## Begin Provided information
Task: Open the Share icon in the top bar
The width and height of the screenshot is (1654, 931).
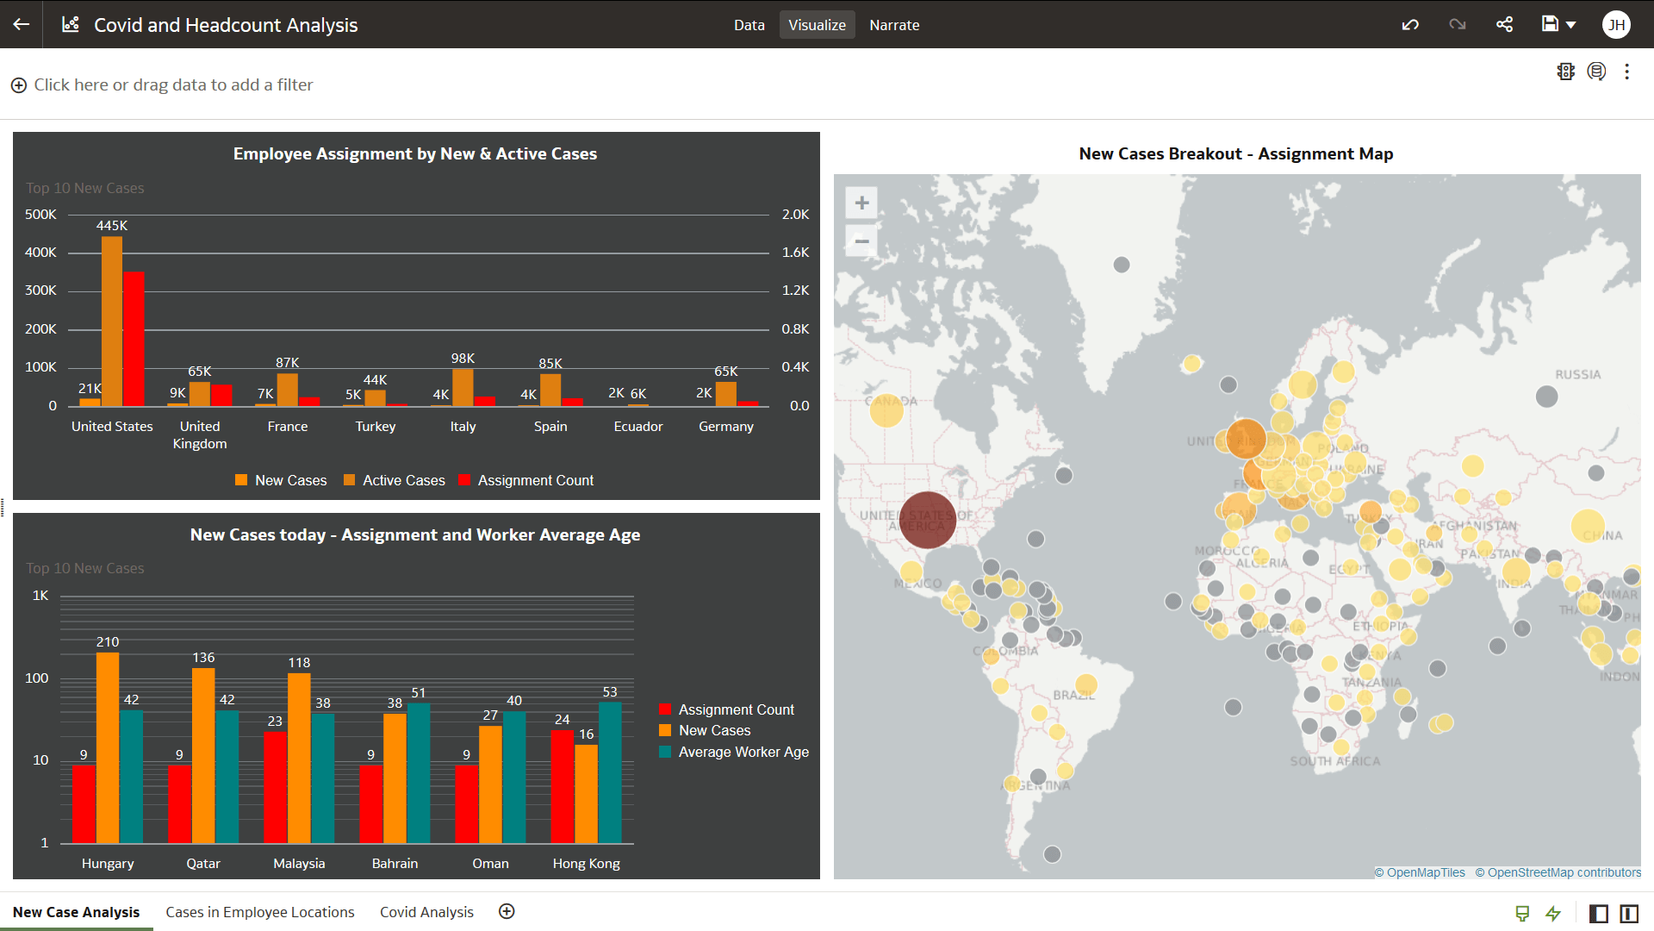Action: click(1504, 24)
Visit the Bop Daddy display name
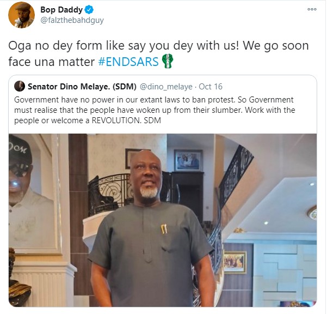 pyautogui.click(x=61, y=10)
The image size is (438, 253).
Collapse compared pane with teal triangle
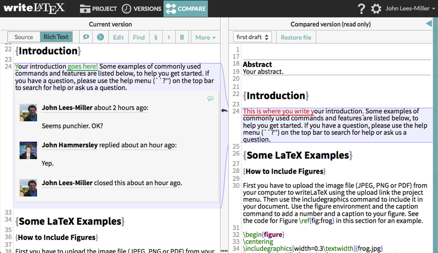tap(429, 24)
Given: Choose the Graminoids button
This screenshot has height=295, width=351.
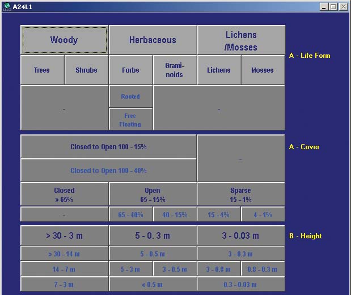Looking at the screenshot, I should coord(175,70).
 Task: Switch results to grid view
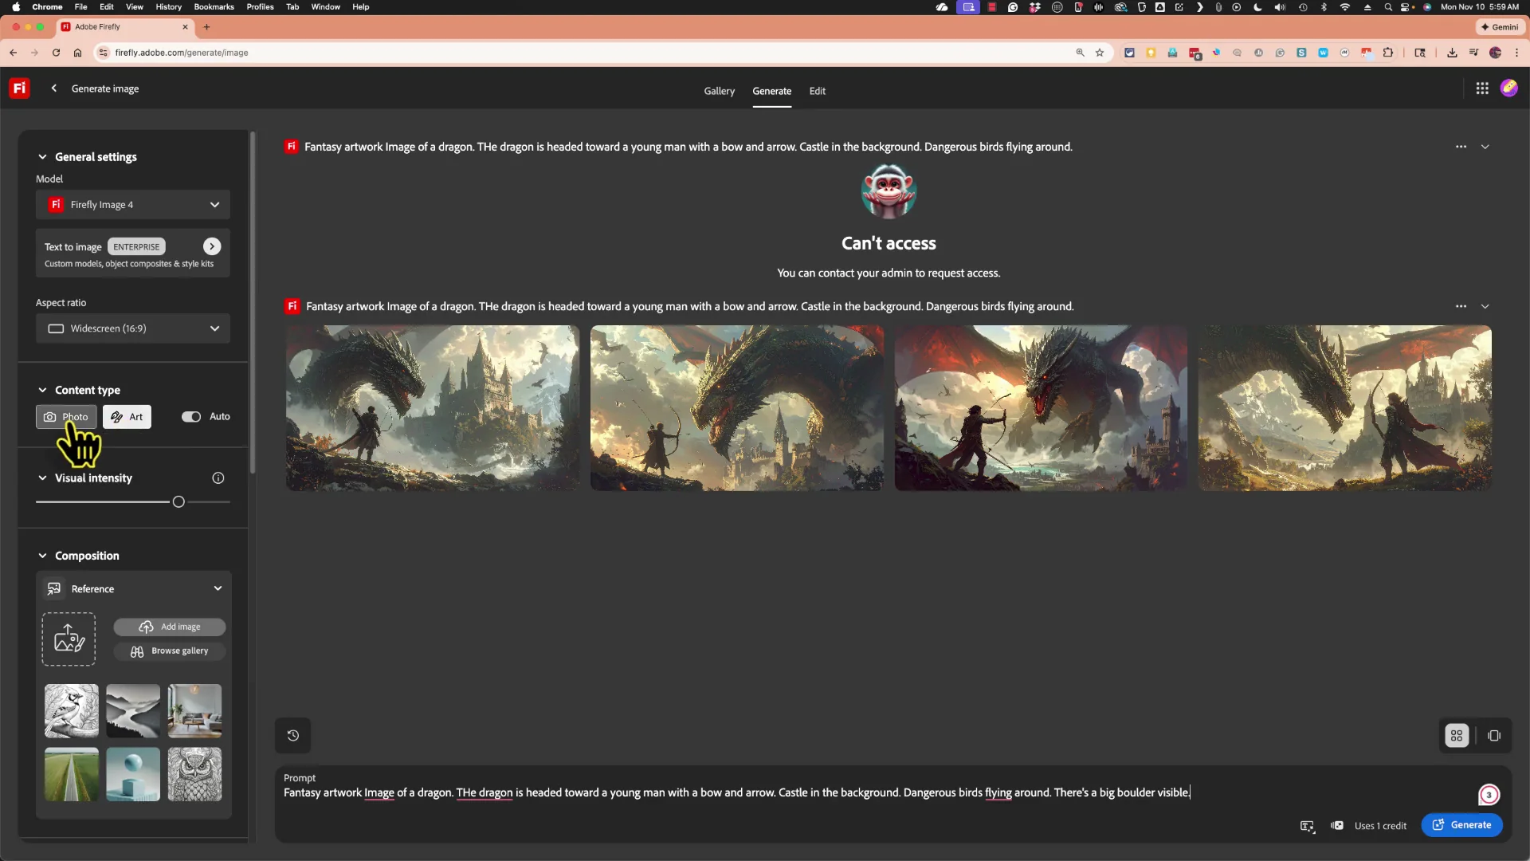click(1456, 735)
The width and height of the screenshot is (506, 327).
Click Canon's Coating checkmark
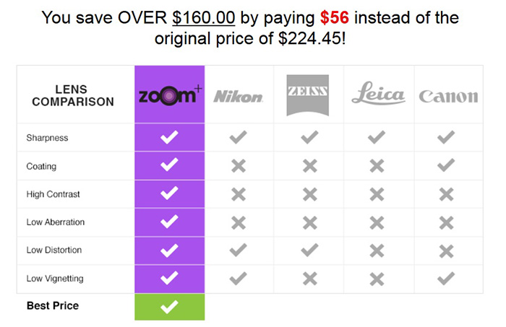446,165
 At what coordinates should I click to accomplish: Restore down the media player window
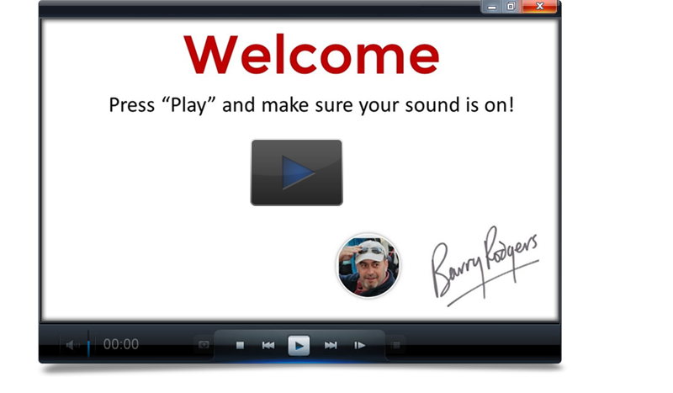pos(510,7)
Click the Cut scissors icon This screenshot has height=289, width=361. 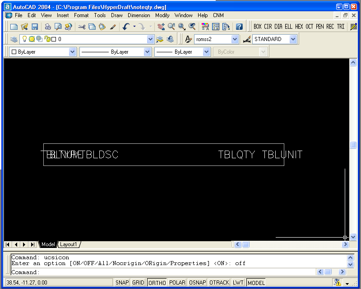[82, 27]
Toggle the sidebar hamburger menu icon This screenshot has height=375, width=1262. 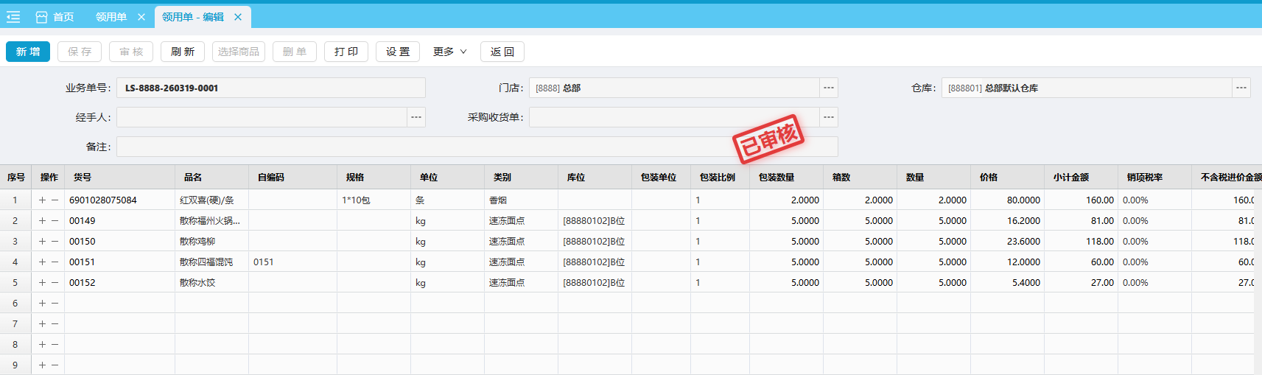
## End Provided information
§ To be done:
Reproduce the records from the start through the line containing "pyautogui.click(x=61, y=10)", including both ends. Leave the pictures out of your answer.

§ Task response:
Task: Open the Share icon in the top bar
The width and height of the screenshot is (1654, 931).
Action: click(1504, 24)
Visit the Bop Daddy display name
 pyautogui.click(x=61, y=10)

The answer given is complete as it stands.